## Work required
The answer is to be the full listing, unchanged in every line.

Top of Source material

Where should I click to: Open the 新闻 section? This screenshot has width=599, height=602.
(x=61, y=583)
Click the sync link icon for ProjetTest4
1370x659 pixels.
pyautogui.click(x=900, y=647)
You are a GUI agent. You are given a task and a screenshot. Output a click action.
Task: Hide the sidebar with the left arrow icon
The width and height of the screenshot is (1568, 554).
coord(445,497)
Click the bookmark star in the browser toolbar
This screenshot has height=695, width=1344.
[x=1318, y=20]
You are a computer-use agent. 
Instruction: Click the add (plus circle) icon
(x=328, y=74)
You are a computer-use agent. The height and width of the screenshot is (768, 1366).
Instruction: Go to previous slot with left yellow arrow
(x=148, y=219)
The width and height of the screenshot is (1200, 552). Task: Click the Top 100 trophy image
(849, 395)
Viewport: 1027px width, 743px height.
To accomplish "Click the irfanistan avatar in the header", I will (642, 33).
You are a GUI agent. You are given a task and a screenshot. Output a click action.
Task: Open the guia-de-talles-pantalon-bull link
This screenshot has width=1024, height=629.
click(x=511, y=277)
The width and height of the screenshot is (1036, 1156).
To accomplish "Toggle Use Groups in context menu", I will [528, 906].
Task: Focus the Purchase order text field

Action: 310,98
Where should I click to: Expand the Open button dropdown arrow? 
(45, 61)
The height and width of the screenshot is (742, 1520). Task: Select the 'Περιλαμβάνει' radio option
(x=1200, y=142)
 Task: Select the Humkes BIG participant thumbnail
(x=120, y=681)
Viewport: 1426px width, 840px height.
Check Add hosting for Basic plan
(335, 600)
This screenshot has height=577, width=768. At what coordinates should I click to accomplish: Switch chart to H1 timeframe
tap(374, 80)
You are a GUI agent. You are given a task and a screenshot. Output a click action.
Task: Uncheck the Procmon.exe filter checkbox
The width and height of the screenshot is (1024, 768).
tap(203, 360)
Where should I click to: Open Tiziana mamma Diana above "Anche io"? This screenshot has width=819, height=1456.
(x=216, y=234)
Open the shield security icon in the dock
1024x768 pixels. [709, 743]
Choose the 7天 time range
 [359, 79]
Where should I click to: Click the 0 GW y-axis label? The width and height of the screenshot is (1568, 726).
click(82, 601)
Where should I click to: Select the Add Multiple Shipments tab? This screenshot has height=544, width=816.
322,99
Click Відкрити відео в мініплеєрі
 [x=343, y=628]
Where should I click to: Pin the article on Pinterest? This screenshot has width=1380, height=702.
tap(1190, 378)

Bottom of Source material

## Written reply
Where should I click to: Open the 新闻 section? This screenshot has width=599, height=602.
(x=61, y=583)
Click the sync link icon for ProjetTest4
1370x659 pixels.
pyautogui.click(x=900, y=647)
You are a GUI agent. You are given a task and a screenshot. Output a click action.
Task: Hide the sidebar with the left arrow icon
The width and height of the screenshot is (1568, 554).
coord(445,497)
Click the bookmark star in the browser toolbar
This screenshot has height=695, width=1344.
[x=1318, y=20]
You are a computer-use agent. 
Instruction: Click the add (plus circle) icon
(x=328, y=74)
You are a computer-use agent. The height and width of the screenshot is (768, 1366).
Instruction: Go to previous slot with left yellow arrow
(x=148, y=219)
The width and height of the screenshot is (1200, 552). Task: Click the Top 100 trophy image
(849, 395)
Viewport: 1027px width, 743px height.
To accomplish "Click the irfanistan avatar in the header", I will (642, 33).
You are a GUI agent. You are given a task and a screenshot. Output a click action.
Task: Open the guia-de-talles-pantalon-bull link
This screenshot has width=1024, height=629.
click(x=511, y=277)
The width and height of the screenshot is (1036, 1156).
To accomplish "Toggle Use Groups in context menu", I will [528, 906].
Task: Focus the Purchase order text field

Action: 310,98
Where should I click to: Expand the Open button dropdown arrow? 
(45, 61)
The height and width of the screenshot is (742, 1520). Task: Select the 'Περιλαμβάνει' radio option
(x=1200, y=142)
 Task: Select the Humkes BIG participant thumbnail
(x=120, y=681)
Viewport: 1426px width, 840px height.
Check Add hosting for Basic plan
(335, 600)
This screenshot has height=577, width=768. At what coordinates should I click to accomplish: Switch chart to H1 timeframe
tap(374, 80)
You are a GUI agent. You are given a task and a screenshot. Output a click action.
Task: Uncheck the Procmon.exe filter checkbox
The width and height of the screenshot is (1024, 768).
tap(203, 360)
Where should I click to: Open Tiziana mamma Diana above "Anche io"? This screenshot has width=819, height=1456.
(x=216, y=234)
Open the shield security icon in the dock
1024x768 pixels. [709, 743]
Choose the 7天 time range
 [359, 79]
Where should I click to: Click the 0 GW y-axis label? The width and height of the screenshot is (1568, 726).
click(82, 601)
Where should I click to: Select the Add Multiple Shipments tab? This screenshot has height=544, width=816.
322,99
Click Відкрити відео в мініплеєрі
 [x=343, y=628]
Where should I click to: Pin the article on Pinterest? This screenshot has width=1380, height=702.
tap(1190, 378)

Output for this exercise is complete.